Records provided:
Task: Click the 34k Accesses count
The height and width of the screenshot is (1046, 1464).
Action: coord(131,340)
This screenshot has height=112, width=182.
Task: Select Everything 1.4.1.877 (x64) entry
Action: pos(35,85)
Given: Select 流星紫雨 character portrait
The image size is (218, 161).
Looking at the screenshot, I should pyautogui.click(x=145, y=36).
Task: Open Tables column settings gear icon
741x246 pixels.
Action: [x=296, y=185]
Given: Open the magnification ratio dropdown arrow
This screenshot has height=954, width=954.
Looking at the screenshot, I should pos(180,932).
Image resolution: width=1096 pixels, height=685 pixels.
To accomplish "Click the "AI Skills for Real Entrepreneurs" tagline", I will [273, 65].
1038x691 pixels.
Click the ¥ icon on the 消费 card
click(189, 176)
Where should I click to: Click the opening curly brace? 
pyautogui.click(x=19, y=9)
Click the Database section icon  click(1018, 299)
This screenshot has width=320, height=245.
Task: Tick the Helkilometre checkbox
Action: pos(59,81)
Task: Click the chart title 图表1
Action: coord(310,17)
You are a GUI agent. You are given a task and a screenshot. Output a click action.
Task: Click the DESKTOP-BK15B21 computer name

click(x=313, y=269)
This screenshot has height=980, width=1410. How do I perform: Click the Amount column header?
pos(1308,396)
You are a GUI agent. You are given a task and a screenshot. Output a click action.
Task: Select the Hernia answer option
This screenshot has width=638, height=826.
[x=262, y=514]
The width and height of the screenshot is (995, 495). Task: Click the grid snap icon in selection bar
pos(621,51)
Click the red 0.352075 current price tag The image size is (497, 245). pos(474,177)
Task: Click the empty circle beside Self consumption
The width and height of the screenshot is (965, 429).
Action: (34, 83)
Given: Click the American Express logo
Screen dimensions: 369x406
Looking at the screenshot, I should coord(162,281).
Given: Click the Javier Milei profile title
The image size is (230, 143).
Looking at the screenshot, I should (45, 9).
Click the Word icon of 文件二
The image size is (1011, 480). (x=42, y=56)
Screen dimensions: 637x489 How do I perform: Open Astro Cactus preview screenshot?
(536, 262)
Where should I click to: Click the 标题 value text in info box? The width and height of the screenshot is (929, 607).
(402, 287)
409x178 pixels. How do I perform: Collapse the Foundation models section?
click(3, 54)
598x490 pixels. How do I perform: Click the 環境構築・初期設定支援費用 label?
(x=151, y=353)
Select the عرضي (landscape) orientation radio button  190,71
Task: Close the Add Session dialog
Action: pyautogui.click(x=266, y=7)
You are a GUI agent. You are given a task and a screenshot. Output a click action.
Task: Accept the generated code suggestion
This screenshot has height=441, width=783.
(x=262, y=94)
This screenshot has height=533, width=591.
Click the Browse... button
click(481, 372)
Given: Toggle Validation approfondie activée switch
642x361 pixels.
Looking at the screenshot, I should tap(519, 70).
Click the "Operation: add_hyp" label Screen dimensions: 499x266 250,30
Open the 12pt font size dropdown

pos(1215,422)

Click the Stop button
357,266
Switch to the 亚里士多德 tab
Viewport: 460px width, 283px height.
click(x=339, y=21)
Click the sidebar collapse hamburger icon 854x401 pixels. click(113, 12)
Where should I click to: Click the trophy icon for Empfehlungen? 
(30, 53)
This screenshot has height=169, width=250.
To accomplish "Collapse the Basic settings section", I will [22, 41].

Exercise: Write out the data again in full. Match it exactly.

Exercise answer:
Task: Click the 34k Accesses count
The height and width of the screenshot is (1046, 1464).
Action: coord(131,340)
This screenshot has height=112, width=182.
Task: Select Everything 1.4.1.877 (x64) entry
Action: pos(35,85)
Given: Select 流星紫雨 character portrait
The image size is (218, 161).
Looking at the screenshot, I should pyautogui.click(x=145, y=36).
Task: Open Tables column settings gear icon
741x246 pixels.
Action: [x=296, y=185]
Given: Open the magnification ratio dropdown arrow
This screenshot has height=954, width=954.
Looking at the screenshot, I should pos(180,932).
Image resolution: width=1096 pixels, height=685 pixels.
To accomplish "Click the "AI Skills for Real Entrepreneurs" tagline", I will [273, 65].
1038x691 pixels.
Click the ¥ icon on the 消费 card
click(189, 176)
Where should I click to: Click the opening curly brace? 
pyautogui.click(x=19, y=9)
Click the Database section icon  click(1018, 299)
This screenshot has width=320, height=245.
Task: Tick the Helkilometre checkbox
Action: pos(59,81)
Task: Click the chart title 图表1
Action: coord(310,17)
You are a GUI agent. You are given a task and a screenshot. Output a click action.
Task: Click the DESKTOP-BK15B21 computer name

click(x=313, y=269)
This screenshot has height=980, width=1410. How do I perform: Click the Amount column header?
pos(1308,396)
You are a GUI agent. You are given a task and a screenshot. Output a click action.
Task: Select the Hernia answer option
This screenshot has width=638, height=826.
[x=262, y=514]
The width and height of the screenshot is (995, 495). Task: Click the grid snap icon in selection bar
pos(621,51)
Click the red 0.352075 current price tag The image size is (497, 245). pos(474,177)
Task: Click the empty circle beside Self consumption
The width and height of the screenshot is (965, 429).
Action: (34, 83)
Given: Click the American Express logo
Screen dimensions: 369x406
Looking at the screenshot, I should coord(162,281).
Given: Click the Javier Milei profile title
The image size is (230, 143).
Looking at the screenshot, I should (45, 9).
Click the Word icon of 文件二
The image size is (1011, 480). (x=42, y=56)
Screen dimensions: 637x489 How do I perform: Open Astro Cactus preview screenshot?
(536, 262)
Where should I click to: Click the 标题 value text in info box? The width and height of the screenshot is (929, 607).
(402, 287)
409x178 pixels. How do I perform: Collapse the Foundation models section?
click(3, 54)
598x490 pixels. How do I perform: Click the 環境構築・初期設定支援費用 label?
(x=151, y=353)
Select the عرضي (landscape) orientation radio button  190,71
Task: Close the Add Session dialog
Action: pyautogui.click(x=266, y=7)
You are a GUI agent. You are given a task and a screenshot. Output a click action.
Task: Accept the generated code suggestion
This screenshot has height=441, width=783.
(x=262, y=94)
This screenshot has height=533, width=591.
Click the Browse... button
click(481, 372)
Given: Toggle Validation approfondie activée switch
642x361 pixels.
Looking at the screenshot, I should tap(519, 70).
Click the "Operation: add_hyp" label Screen dimensions: 499x266 250,30
Open the 12pt font size dropdown

pos(1215,422)

Click the Stop button
357,266
Switch to the 亚里士多德 tab
Viewport: 460px width, 283px height.
click(x=339, y=21)
Click the sidebar collapse hamburger icon 854x401 pixels. click(113, 12)
Where should I click to: Click the trophy icon for Empfehlungen? 
(30, 53)
This screenshot has height=169, width=250.
To accomplish "Collapse the Basic settings section", I will [22, 41].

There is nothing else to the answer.